═════ DATASET EXTRACT

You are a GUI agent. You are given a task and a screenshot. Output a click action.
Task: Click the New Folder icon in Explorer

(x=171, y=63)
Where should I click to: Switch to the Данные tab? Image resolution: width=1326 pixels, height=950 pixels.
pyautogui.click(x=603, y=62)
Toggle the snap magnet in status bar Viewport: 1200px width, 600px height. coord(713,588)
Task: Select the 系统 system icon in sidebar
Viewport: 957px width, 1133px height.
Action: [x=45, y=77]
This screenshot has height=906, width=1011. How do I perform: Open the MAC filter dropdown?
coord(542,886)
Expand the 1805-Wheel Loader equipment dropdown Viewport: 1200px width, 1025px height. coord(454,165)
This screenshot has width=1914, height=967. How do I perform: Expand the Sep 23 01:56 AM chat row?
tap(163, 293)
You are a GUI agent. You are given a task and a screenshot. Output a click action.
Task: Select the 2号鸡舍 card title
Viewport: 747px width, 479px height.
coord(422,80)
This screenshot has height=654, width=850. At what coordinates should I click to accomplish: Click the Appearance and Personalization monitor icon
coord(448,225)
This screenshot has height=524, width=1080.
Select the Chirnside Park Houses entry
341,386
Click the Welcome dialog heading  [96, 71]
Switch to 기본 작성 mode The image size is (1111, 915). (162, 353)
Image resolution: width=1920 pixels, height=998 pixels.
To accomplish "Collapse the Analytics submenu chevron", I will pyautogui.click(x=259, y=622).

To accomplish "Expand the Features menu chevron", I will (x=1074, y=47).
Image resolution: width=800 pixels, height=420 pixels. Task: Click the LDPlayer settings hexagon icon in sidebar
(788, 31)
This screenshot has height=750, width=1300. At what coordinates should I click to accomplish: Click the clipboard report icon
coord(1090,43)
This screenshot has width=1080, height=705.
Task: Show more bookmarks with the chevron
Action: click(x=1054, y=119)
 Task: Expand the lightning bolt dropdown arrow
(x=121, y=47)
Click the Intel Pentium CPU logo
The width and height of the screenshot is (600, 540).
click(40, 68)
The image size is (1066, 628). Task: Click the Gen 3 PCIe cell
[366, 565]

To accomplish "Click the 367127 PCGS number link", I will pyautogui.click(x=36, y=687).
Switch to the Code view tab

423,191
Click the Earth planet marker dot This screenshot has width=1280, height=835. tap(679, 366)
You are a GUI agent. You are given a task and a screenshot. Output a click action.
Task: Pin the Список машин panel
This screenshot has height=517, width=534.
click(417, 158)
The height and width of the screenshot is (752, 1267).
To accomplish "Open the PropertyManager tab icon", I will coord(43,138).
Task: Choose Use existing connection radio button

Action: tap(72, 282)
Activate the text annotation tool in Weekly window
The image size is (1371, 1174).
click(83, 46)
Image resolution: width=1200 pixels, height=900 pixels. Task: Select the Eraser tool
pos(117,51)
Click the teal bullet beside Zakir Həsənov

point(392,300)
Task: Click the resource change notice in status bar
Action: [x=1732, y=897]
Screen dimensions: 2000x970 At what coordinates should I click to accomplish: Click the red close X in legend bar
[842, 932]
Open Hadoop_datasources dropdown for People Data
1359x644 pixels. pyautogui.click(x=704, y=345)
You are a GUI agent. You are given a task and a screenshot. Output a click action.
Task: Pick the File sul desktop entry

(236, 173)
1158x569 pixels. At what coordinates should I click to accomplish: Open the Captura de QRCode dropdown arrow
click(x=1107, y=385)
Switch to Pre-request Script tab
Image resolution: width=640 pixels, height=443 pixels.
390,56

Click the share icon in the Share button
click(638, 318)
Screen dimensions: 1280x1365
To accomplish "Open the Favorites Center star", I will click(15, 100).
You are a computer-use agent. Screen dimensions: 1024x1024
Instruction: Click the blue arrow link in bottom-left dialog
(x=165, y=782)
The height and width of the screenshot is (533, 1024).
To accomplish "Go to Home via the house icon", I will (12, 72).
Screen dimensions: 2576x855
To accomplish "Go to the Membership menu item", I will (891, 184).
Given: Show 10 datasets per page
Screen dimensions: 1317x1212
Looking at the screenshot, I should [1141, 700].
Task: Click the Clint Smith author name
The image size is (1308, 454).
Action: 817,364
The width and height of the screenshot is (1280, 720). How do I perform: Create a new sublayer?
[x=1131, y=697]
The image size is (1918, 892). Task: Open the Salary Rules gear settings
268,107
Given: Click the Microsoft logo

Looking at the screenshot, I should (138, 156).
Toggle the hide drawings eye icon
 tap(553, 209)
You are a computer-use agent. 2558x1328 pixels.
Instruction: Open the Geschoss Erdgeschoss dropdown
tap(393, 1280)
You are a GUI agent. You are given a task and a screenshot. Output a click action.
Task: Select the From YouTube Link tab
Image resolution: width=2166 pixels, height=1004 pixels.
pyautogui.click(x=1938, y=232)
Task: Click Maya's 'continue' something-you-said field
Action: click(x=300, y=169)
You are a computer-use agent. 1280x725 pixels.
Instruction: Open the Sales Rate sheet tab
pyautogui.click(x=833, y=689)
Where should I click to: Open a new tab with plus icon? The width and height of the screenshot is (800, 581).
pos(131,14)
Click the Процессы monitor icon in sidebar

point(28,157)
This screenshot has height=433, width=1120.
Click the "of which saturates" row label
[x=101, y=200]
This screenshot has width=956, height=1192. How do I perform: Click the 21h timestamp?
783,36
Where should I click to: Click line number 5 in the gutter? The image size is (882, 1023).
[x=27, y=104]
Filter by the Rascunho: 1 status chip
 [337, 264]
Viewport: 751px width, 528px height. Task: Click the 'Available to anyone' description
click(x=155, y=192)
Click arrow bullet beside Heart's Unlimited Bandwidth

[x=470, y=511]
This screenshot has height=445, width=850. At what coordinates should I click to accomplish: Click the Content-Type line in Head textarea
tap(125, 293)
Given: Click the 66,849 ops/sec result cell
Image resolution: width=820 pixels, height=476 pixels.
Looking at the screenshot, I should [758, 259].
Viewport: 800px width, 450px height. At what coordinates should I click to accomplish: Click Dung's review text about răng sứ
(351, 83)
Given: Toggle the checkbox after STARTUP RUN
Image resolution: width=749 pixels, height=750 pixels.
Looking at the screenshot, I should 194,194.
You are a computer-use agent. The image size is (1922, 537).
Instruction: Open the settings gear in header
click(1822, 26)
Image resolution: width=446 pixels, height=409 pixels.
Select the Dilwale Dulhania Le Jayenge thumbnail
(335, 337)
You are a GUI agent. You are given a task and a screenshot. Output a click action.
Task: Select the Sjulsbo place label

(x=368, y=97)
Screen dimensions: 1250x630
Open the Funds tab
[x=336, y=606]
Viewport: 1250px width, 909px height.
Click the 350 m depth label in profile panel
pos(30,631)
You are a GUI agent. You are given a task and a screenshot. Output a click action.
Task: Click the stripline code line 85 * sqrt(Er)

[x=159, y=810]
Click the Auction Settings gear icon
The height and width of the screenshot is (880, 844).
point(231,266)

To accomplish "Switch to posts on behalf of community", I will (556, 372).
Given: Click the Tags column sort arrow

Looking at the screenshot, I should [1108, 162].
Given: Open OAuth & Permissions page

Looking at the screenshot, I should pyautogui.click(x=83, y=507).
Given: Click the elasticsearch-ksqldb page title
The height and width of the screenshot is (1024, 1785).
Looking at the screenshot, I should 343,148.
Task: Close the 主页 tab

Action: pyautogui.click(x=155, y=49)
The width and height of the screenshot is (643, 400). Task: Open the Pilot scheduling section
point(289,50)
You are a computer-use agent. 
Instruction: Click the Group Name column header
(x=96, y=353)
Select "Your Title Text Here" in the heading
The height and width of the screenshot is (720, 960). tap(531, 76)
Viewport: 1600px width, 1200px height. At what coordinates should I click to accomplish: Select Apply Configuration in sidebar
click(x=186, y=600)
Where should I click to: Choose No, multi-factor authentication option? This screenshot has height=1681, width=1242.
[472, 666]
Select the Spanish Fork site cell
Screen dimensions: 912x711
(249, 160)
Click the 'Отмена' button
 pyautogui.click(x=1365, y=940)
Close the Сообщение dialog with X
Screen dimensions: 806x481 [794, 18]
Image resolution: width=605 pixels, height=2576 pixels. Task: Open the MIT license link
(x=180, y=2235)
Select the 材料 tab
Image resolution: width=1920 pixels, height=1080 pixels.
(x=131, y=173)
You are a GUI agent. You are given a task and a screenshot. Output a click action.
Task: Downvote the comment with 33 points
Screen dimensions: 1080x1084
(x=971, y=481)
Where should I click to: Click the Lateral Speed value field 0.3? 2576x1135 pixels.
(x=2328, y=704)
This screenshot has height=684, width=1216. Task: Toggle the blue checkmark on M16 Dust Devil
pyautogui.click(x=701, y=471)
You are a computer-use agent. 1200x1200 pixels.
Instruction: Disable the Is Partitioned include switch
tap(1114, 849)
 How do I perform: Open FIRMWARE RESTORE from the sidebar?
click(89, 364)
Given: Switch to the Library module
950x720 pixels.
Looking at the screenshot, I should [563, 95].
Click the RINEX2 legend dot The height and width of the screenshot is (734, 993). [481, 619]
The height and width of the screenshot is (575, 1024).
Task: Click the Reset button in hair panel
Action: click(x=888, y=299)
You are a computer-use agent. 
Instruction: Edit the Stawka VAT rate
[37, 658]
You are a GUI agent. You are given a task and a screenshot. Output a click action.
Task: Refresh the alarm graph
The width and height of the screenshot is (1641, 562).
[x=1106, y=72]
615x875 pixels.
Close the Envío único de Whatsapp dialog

══════════

▶ THE TASK: Return all lines of the data in which the string "computer" appears.

▶ THE ANSWER:
You are a computer-use agent. Screen dimensions: 1024x1024
You are a computer-use agent. 2558x1328 pixels.
You are a computer-use agent. 1280x725 pixels.
You are a computer-use agent. The image size is (1922, 537).
You are a computer-use agent. 
You are a computer-use agent. 1200x1200 pixels.
You are a computer-use agent. 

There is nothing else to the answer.